## Given instruction
Copy the following lines verbatim, starting at the line that contains "I want to click on the 'User" and ending at the line that contains "(489, 427).".

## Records
● ● ● ● ●
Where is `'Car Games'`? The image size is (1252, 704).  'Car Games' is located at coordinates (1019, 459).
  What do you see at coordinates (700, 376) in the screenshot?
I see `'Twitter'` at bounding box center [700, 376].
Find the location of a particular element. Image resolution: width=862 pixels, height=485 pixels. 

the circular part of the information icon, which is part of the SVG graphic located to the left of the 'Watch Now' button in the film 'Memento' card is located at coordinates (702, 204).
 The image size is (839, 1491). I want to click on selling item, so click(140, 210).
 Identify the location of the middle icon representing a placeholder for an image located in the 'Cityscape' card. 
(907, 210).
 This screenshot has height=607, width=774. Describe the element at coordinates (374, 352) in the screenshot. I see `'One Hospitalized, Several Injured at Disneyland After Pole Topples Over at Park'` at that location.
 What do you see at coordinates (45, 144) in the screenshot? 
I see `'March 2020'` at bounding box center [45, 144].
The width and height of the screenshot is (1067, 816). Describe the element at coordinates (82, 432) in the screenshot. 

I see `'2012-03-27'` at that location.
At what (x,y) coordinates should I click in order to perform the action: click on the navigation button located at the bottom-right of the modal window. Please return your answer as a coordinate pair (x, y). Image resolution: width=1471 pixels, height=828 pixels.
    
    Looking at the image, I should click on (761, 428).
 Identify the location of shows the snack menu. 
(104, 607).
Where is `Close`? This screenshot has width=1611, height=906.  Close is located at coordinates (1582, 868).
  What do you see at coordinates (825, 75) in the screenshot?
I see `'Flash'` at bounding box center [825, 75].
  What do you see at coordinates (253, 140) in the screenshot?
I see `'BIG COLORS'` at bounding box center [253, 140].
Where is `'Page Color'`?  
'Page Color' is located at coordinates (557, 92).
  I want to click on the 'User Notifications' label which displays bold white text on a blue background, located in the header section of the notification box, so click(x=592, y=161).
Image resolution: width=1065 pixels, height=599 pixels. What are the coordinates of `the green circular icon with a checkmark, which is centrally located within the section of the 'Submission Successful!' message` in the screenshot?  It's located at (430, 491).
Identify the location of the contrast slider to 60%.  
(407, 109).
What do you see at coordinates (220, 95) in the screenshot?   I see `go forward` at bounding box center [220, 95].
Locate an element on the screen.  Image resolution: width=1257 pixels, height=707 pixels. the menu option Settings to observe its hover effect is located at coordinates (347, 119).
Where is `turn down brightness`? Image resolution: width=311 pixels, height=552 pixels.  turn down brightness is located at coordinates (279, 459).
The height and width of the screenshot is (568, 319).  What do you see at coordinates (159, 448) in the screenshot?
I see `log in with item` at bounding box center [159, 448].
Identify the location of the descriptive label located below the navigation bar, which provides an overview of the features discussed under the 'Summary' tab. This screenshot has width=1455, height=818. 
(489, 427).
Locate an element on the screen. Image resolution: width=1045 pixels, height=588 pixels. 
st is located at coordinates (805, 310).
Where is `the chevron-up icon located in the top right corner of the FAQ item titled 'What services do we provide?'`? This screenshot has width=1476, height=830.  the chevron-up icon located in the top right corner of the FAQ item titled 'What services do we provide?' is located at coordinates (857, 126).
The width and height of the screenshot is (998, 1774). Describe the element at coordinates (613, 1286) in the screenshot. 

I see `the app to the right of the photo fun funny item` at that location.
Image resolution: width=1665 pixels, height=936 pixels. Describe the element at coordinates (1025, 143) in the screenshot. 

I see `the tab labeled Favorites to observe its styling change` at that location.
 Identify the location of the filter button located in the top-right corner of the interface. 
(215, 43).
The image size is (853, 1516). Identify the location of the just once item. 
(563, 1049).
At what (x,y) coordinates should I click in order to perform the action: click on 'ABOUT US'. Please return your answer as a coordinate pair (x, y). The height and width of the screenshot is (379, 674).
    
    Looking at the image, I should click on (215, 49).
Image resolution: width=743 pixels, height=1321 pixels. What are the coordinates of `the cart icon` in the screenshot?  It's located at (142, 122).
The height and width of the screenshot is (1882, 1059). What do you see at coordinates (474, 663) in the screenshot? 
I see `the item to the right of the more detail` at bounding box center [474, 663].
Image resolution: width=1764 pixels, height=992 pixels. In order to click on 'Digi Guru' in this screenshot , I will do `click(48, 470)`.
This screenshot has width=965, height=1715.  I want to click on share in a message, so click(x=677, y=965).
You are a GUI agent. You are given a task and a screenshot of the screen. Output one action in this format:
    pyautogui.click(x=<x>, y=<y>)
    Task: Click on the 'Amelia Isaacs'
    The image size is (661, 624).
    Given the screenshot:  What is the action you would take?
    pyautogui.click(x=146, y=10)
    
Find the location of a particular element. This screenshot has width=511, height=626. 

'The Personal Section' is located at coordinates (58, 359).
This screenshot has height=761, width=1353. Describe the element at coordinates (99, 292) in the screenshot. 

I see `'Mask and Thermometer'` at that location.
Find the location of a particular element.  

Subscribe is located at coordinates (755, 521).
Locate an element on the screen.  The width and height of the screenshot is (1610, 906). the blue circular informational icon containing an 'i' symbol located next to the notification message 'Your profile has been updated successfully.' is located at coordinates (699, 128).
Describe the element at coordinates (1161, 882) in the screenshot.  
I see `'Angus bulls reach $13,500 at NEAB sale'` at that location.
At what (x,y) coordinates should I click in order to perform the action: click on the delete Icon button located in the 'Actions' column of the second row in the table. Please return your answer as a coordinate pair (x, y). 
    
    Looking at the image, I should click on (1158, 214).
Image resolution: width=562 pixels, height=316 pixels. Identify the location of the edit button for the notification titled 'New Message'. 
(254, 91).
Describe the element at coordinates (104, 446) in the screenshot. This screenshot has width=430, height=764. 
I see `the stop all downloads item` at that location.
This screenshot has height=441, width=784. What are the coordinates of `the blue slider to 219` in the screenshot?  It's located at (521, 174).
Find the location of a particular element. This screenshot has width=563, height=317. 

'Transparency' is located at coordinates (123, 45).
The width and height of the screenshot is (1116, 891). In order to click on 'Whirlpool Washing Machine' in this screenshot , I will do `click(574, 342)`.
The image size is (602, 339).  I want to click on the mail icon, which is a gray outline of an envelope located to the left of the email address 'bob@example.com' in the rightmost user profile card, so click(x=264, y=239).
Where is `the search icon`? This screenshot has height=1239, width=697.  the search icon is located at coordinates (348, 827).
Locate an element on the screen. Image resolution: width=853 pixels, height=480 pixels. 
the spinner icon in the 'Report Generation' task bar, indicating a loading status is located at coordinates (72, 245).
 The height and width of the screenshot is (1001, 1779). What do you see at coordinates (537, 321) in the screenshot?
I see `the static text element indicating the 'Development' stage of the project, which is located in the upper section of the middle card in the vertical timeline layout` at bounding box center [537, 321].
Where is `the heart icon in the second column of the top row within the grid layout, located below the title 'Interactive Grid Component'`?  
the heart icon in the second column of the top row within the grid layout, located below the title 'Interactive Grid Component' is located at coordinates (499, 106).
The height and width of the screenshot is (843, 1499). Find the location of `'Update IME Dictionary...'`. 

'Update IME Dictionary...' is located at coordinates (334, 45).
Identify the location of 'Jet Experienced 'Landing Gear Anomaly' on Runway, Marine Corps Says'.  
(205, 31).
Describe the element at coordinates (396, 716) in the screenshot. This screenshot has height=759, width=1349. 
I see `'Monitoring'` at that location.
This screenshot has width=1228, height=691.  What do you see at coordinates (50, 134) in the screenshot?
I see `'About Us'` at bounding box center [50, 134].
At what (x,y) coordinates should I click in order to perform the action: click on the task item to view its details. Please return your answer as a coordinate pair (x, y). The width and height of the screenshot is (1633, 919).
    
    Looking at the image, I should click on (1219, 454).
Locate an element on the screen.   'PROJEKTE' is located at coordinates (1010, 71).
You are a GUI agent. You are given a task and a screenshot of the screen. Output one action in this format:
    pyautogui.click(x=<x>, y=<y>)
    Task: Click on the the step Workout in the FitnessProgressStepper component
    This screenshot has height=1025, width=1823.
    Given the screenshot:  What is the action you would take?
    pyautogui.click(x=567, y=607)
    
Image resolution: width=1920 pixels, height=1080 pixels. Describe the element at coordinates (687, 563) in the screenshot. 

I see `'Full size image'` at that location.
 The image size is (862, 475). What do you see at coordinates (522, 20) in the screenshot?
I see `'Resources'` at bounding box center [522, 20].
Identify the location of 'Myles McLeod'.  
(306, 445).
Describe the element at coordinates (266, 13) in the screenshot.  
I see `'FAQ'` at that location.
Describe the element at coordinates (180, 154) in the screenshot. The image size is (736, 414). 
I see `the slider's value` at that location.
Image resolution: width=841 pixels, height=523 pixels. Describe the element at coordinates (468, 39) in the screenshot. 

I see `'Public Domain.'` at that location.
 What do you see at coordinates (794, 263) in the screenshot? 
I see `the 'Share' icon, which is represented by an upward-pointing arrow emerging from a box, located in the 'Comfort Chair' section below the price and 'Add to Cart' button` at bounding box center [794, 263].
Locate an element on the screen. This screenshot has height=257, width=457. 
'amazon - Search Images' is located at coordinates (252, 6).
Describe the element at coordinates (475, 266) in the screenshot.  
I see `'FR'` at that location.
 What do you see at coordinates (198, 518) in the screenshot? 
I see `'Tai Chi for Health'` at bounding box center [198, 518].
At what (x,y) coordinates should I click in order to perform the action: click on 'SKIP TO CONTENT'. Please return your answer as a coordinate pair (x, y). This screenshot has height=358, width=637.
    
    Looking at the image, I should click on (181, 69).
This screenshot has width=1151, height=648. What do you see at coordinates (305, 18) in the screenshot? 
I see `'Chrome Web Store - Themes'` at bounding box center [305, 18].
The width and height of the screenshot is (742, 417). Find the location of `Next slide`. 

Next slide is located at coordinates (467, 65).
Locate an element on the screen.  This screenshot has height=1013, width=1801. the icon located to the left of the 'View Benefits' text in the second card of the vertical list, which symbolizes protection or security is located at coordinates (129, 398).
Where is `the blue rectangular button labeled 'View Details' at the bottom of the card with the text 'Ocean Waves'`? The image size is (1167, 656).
● ● ● ● ●
## Finished exercise
  I want to click on the 'User Notifications' label which displays bold white text on a blue background, located in the header section of the notification box, so click(x=592, y=161).
Image resolution: width=1065 pixels, height=599 pixels. What are the coordinates of `the green circular icon with a checkmark, which is centrally located within the section of the 'Submission Successful!' message` in the screenshot?  It's located at (430, 491).
Identify the location of the contrast slider to 60%.  
(407, 109).
What do you see at coordinates (220, 95) in the screenshot?   I see `go forward` at bounding box center [220, 95].
Locate an element on the screen.  Image resolution: width=1257 pixels, height=707 pixels. the menu option Settings to observe its hover effect is located at coordinates (347, 119).
Where is `turn down brightness`? Image resolution: width=311 pixels, height=552 pixels.  turn down brightness is located at coordinates (279, 459).
The height and width of the screenshot is (568, 319).  What do you see at coordinates (159, 448) in the screenshot?
I see `log in with item` at bounding box center [159, 448].
Identify the location of the descriptive label located below the navigation bar, which provides an overview of the features discussed under the 'Summary' tab. This screenshot has width=1455, height=818. 
(489, 427).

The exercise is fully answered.